DIRECTION: Swap "Click" for "Select" everywhere it occurs in the lines below and write them out again, changing nothing else. Leave the pictures out of your answer.

(Collected data)
===

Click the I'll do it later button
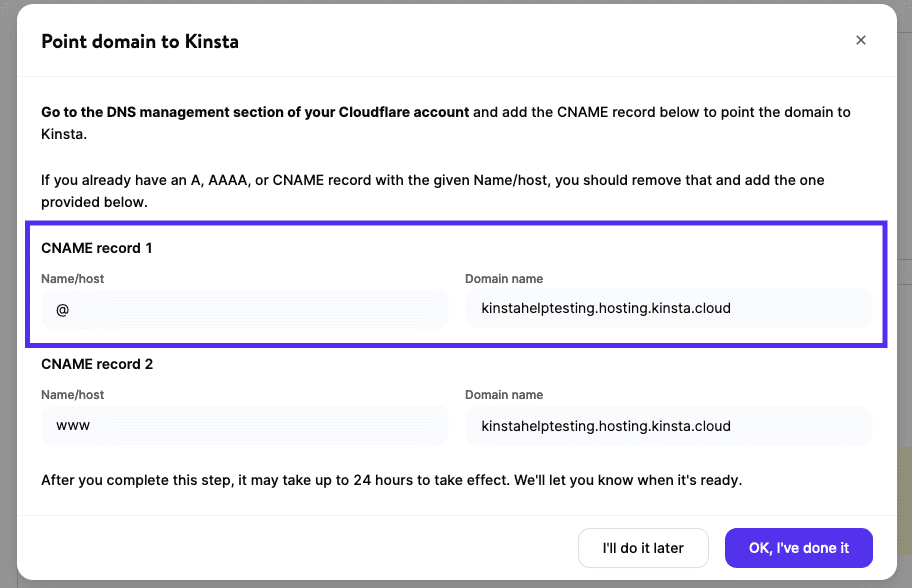The height and width of the screenshot is (588, 912). (x=643, y=548)
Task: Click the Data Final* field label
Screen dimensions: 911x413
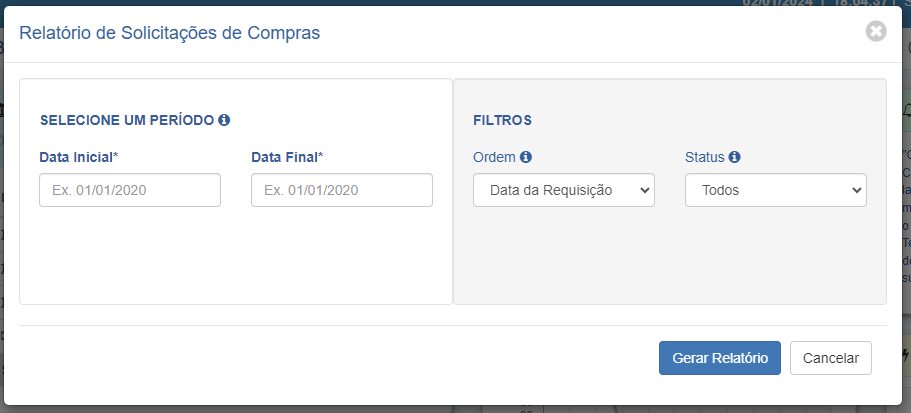Action: point(287,157)
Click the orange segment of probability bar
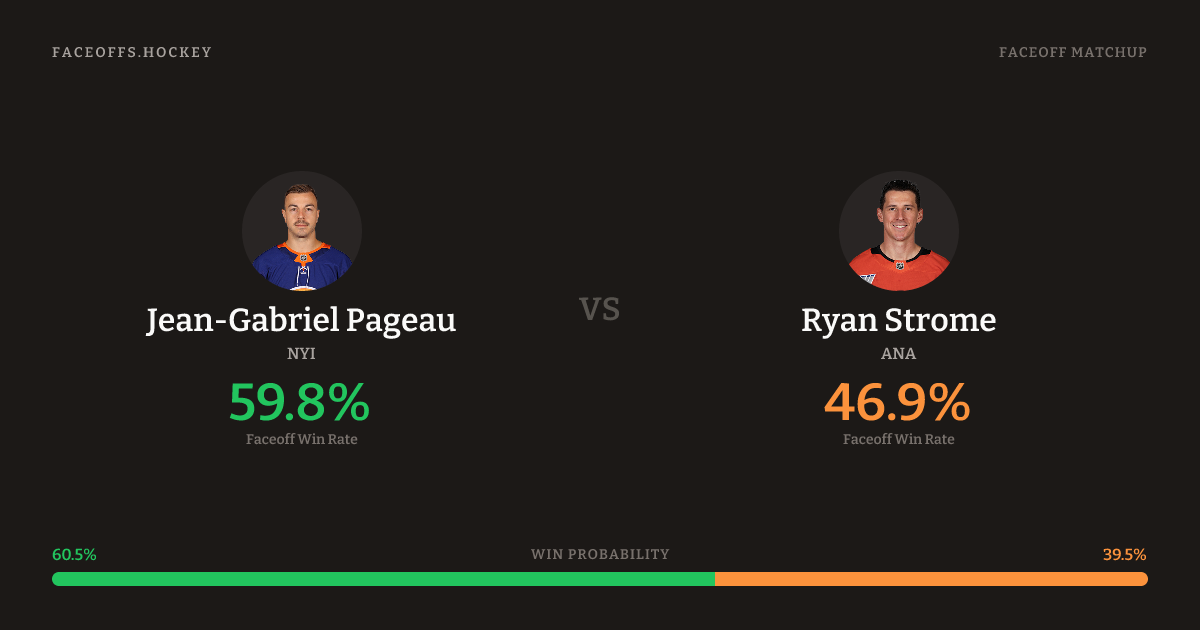This screenshot has width=1200, height=630. (x=931, y=579)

===

SOLUTION BELOW:
Select the I'll do it later button
The height and width of the screenshot is (588, 912). (x=643, y=548)
Task: Select the Data Final* field label
Screen dimensions: 911x413
Action: point(287,157)
Select the orange segment of probability bar
This screenshot has width=1200, height=630. (x=931, y=579)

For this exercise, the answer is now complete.